### EXERCISE REQUIREMENTS
Lines in the listing below containing the string "Given" are to be identified and copied.

### RECORDED DATA
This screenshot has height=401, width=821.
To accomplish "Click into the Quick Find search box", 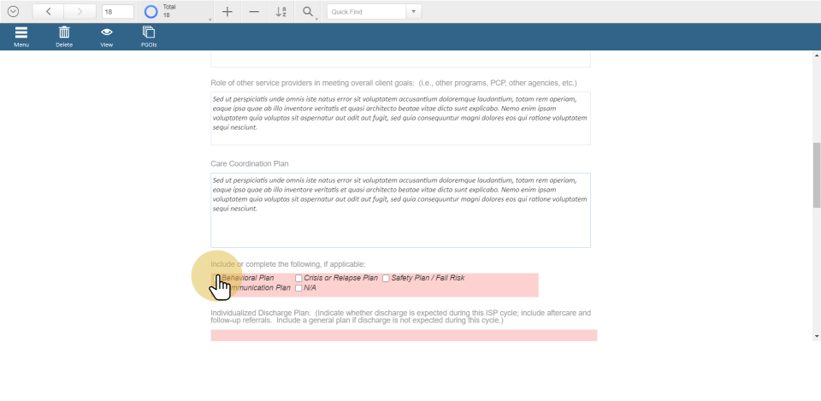I will (x=367, y=12).
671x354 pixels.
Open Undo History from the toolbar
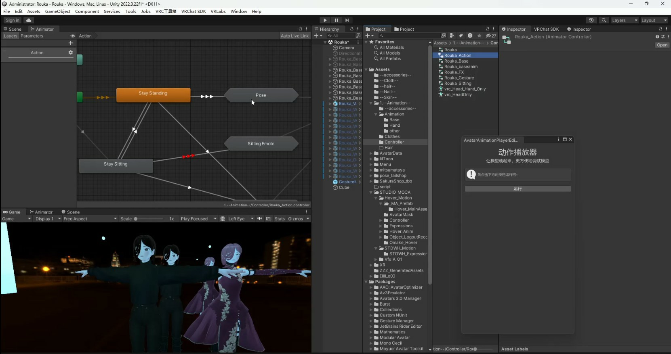click(x=591, y=20)

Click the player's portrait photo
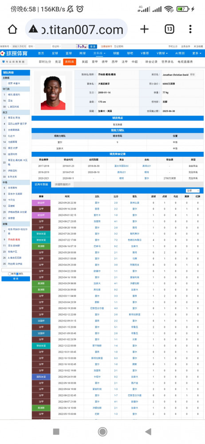tap(53, 93)
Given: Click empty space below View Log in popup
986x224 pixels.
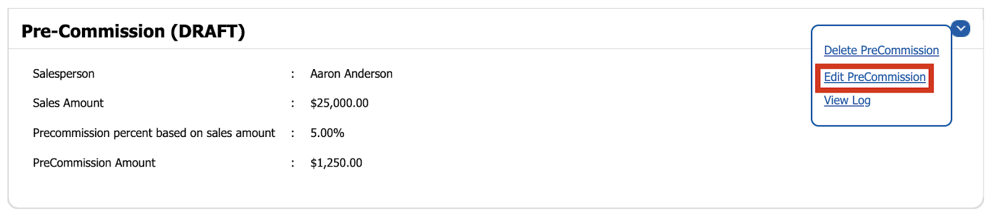Looking at the screenshot, I should click(881, 117).
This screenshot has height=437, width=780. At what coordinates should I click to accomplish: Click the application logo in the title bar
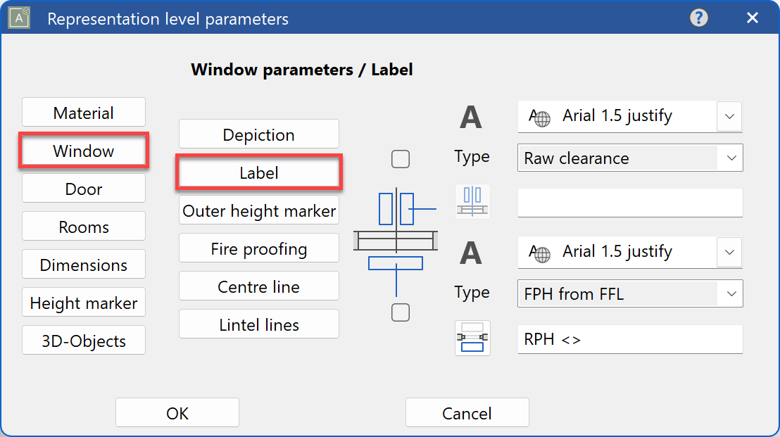tap(18, 18)
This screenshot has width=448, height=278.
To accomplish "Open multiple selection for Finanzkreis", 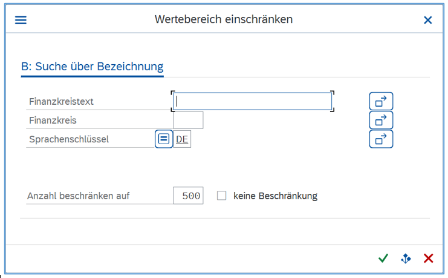I will (381, 121).
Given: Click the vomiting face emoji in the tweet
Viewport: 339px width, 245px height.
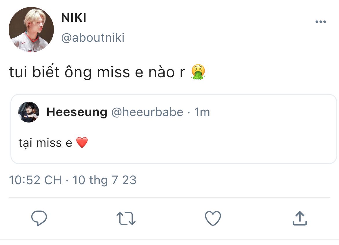Looking at the screenshot, I should tap(198, 72).
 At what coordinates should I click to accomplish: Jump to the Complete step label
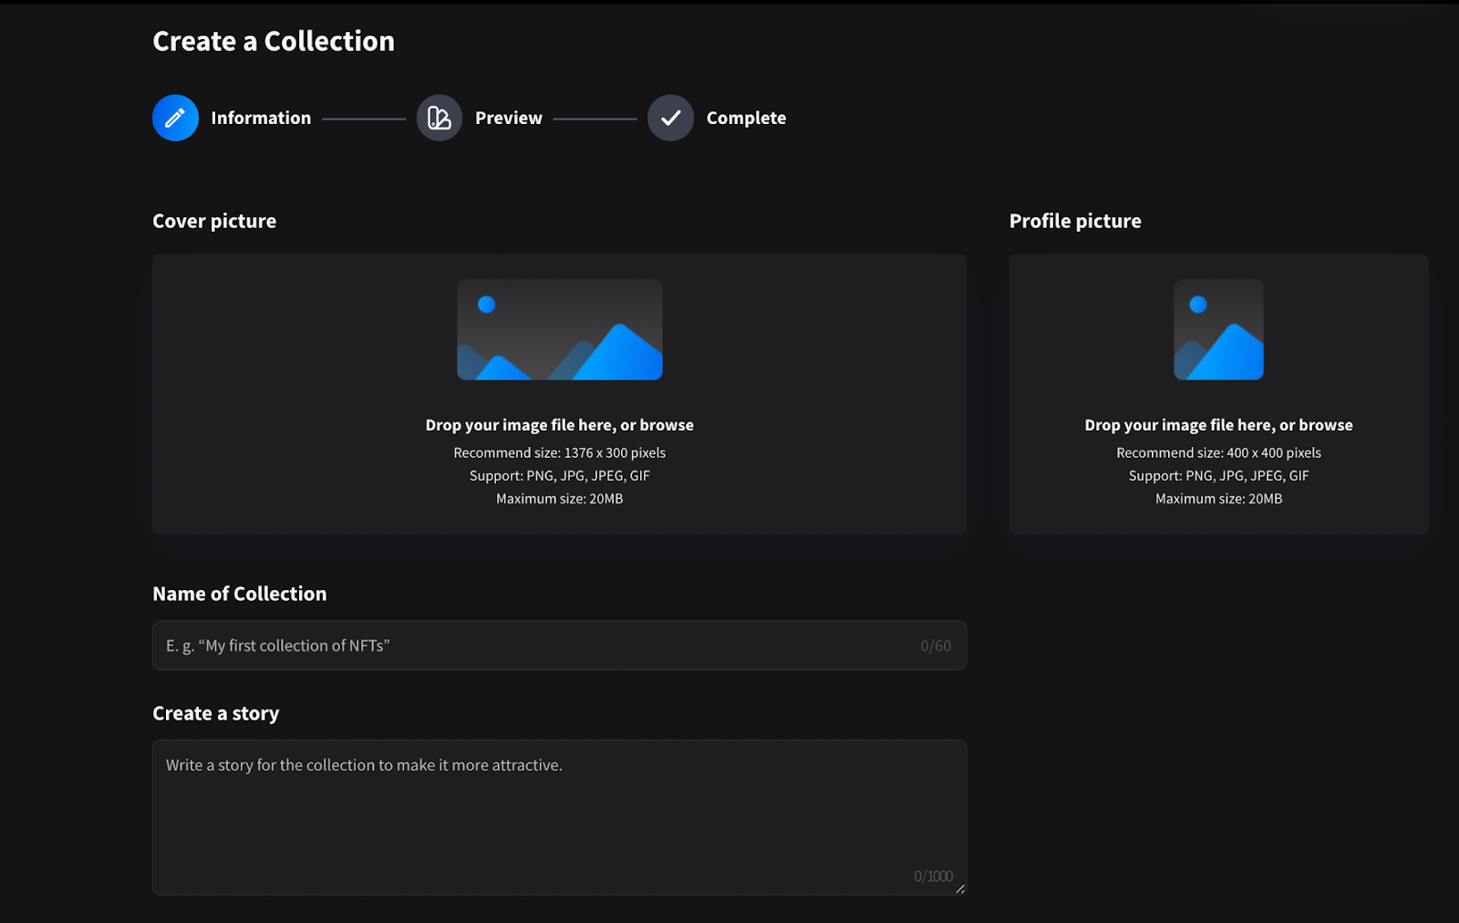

### FINISHED EXERCISE
Given: Click empty space below View Log in popup
Given: Click the vomiting face emoji in the tweet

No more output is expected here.